Продолжалось это долго. Так долго, что однажды он снова подумал: «Если я никто – значит…»
Стояло такое же жаркое лето, что год назад. Водки поэтому хватало немного, чтобы опьянеть, жара добавляла хмеля, и он плавал в жаре и во хмелю. И вот во хмелю подумал: «Пора уходить».
Он написал жене записку – не на бумаге, конечно, не Есенин и не Маяковский… или кто там записки предсмертные писал? Написал в скайпе. Мол, понимаю, что осточертел всем, другого выхода не вижу, как прыгнуть из окна. Жена приняла это за шутку: «Ну, наконец-то ожил, шутить стал, поздравляю!» Он ее реплику расценил как сарказм, издевательство, ну и как… как поощрение. И правда ведь – осточертел… Открыл окно, глянул в последний раз на речку, на сквер, вдохнул полной грудью – и прыгнул.
Этаж, конечно, первый. Он приземлился на ноги, да и приземлился-то не на асфальт – на газон. Но не удержал свой не такой уж великий вес, кувыркнулся – и ударился головой о новый бордюрный камень.
«Скорая» приехала почти одновременно с полицией. Зафиксировали мгновенную смерть.

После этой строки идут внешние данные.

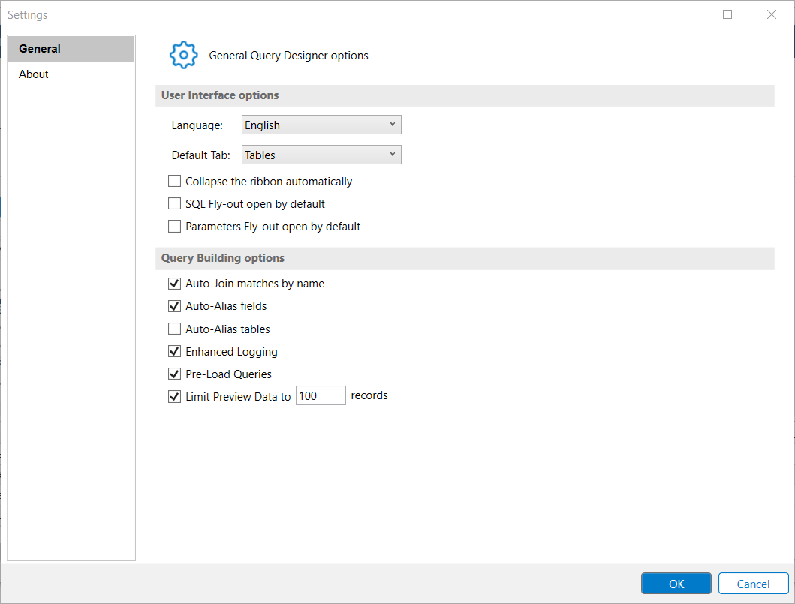Disable Pre-Load Queries
The width and height of the screenshot is (795, 604).
point(174,374)
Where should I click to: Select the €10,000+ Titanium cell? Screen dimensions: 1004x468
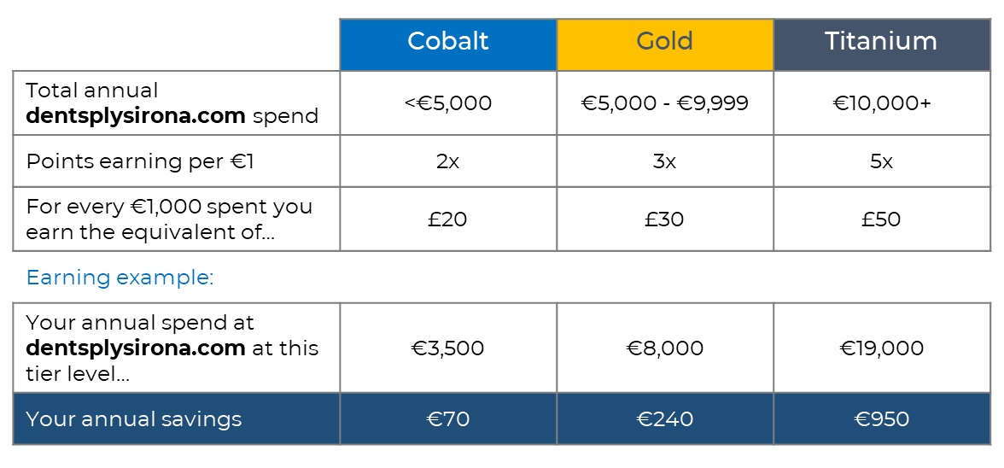tap(882, 103)
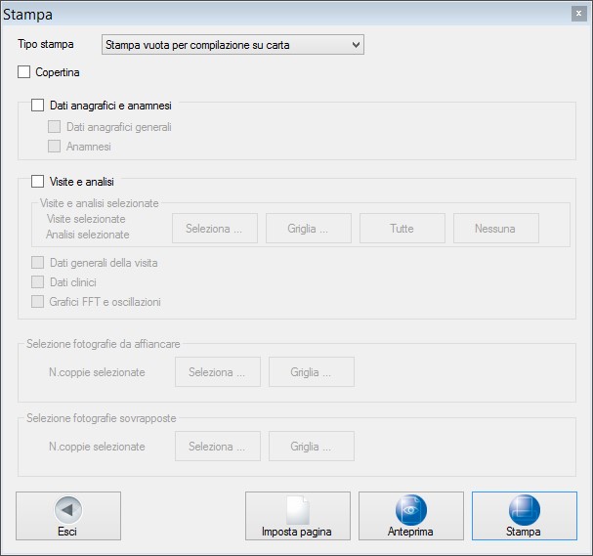Click the Anteprima eye icon
Image resolution: width=593 pixels, height=556 pixels.
410,509
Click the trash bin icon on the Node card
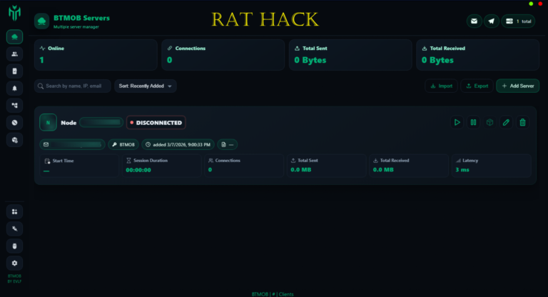The image size is (548, 297). (523, 122)
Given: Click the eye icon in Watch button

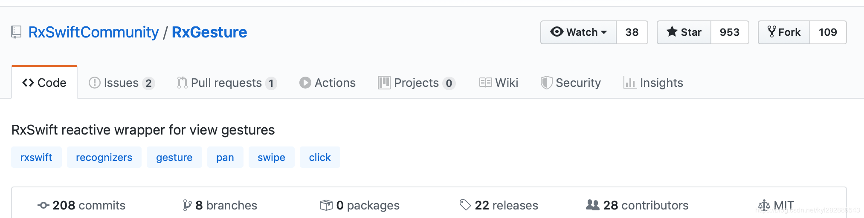Looking at the screenshot, I should pos(557,32).
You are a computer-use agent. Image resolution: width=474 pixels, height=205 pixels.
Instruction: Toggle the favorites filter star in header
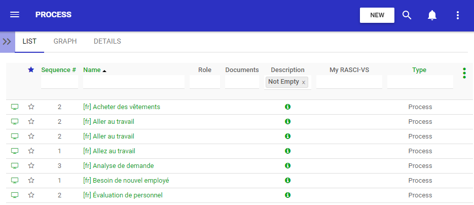pos(31,70)
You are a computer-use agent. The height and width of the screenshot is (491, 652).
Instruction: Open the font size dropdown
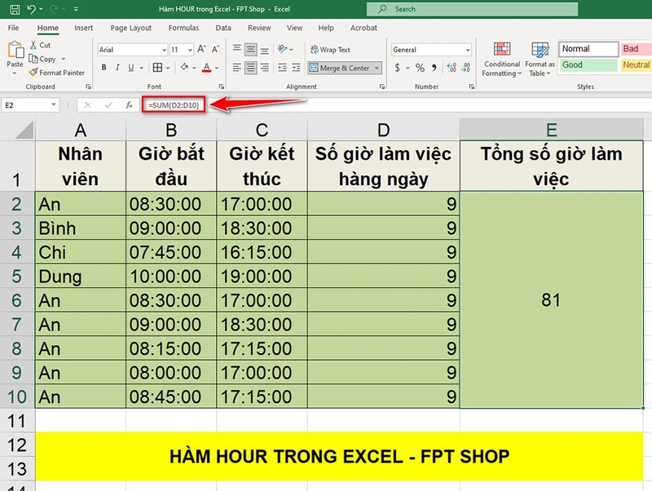[189, 49]
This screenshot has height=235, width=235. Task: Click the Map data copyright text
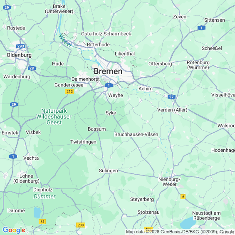[180, 232]
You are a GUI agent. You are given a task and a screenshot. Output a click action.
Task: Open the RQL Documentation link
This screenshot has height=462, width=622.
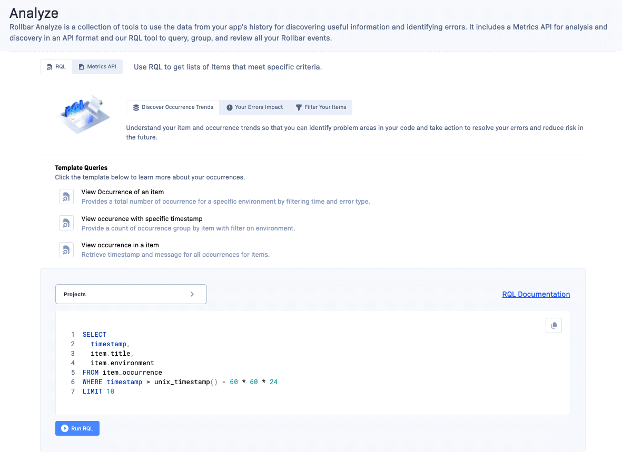pyautogui.click(x=536, y=294)
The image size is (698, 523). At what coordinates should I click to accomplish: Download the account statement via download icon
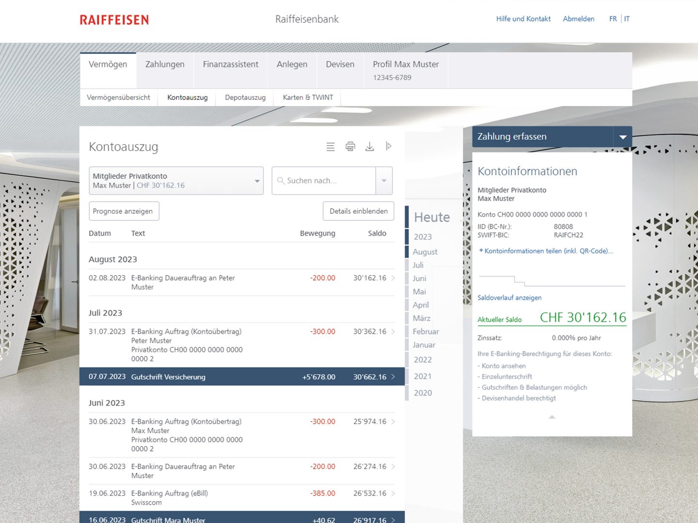[x=369, y=146]
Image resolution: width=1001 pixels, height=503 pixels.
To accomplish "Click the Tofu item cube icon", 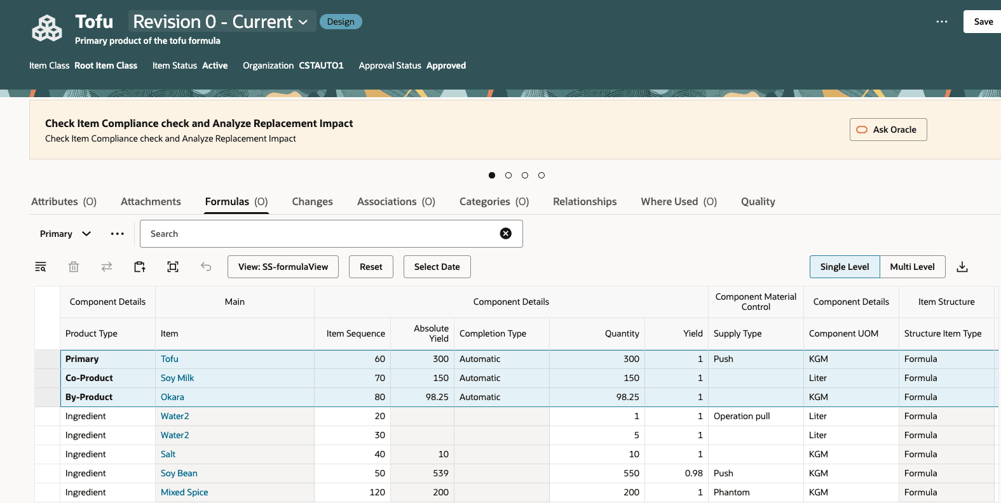I will pyautogui.click(x=47, y=29).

Она, когда ее привез офисный водитель, даже не плакала. Только сидела, сжав зубы, цедила коньяк и шептала:
– Ах ты, сволочь… Ну, не сволочь ли… Сволочь…

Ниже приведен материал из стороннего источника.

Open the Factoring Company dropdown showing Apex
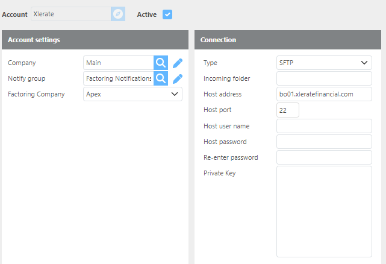This screenshot has width=386, height=264. pyautogui.click(x=132, y=94)
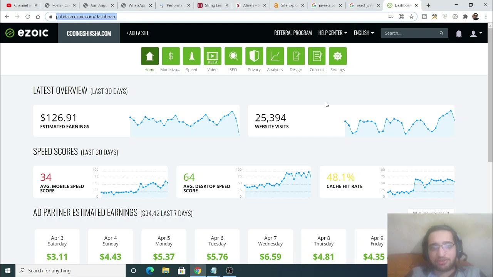Screen dimensions: 493x277
Task: Open the Design section icon
Action: click(296, 56)
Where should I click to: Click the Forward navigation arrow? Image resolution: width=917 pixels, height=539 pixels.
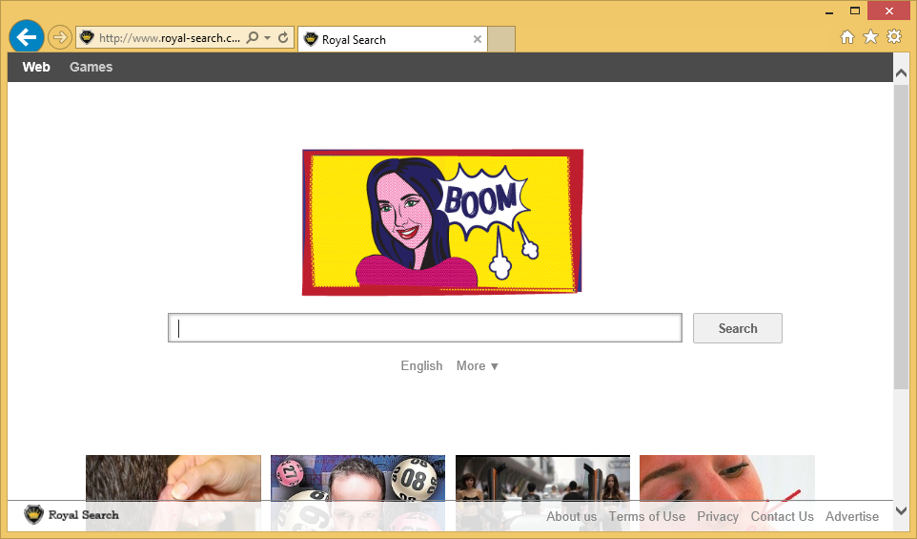[x=60, y=37]
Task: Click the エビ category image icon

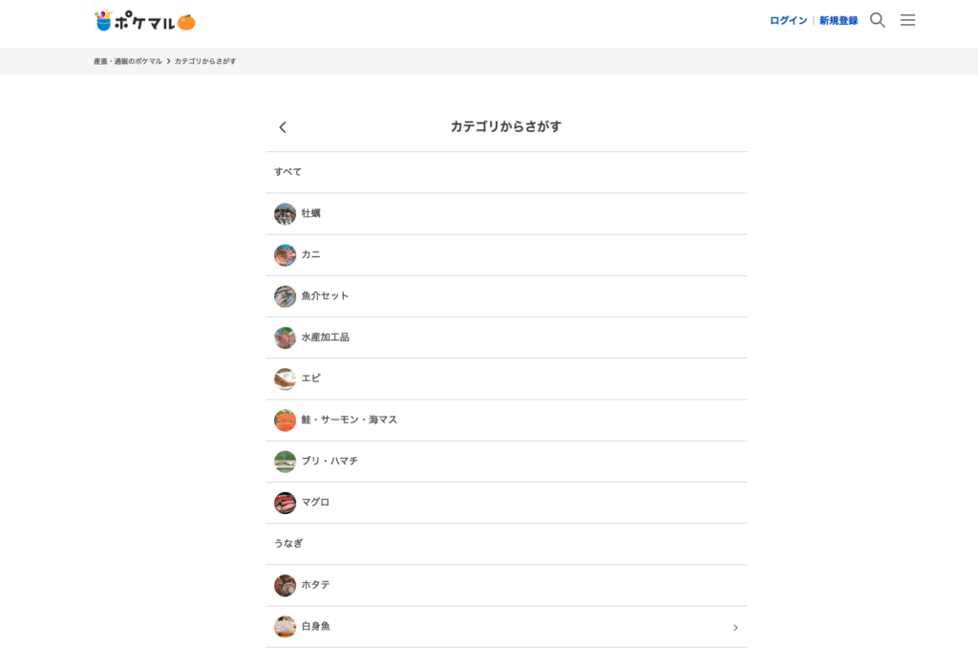Action: [285, 379]
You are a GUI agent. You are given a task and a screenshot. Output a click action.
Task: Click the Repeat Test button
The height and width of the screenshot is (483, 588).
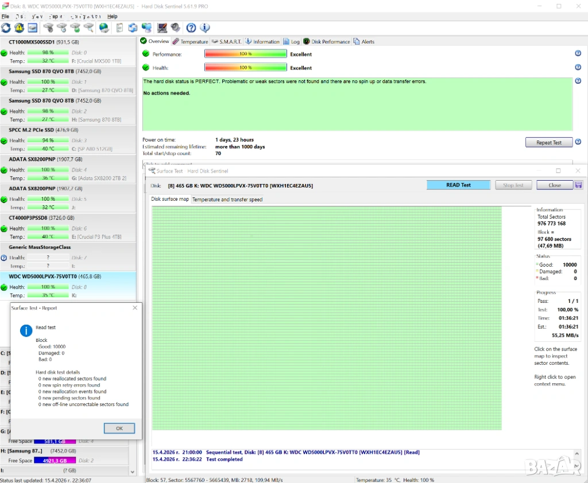click(x=549, y=142)
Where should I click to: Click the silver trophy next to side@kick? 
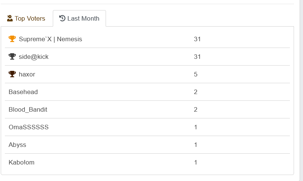(12, 57)
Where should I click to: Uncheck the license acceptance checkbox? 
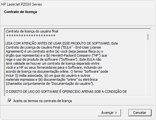pos(10,101)
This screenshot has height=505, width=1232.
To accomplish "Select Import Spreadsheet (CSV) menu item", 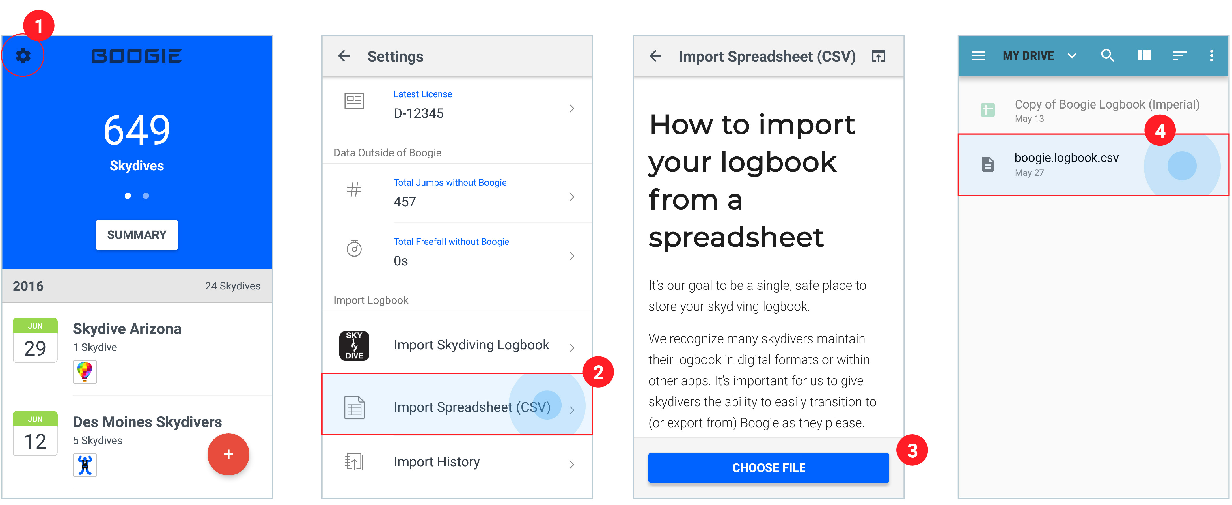I will coord(457,404).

Приехал я как-то с приятелем в родную деревню – показать, как жил в прошлой жизни. Поставил машину в проулке, чтобы не мешать другим, идем по улицам, я ему показываю: здесь это было, здесь то, а здесь вот и до сих пор стоит, только покосилось… Никого уж из одноклассников, дружков детства и юности, в деревне не осталось: кто, как мои родители, сам помер, кто спился, кто повесился, у кого, слава Богу, все сложилось и потому они, конечно, не в деревне живут. То есть встретить знакомого совершенно невозможно, никакого риска, что разоблачат тебя, даже если соврешь.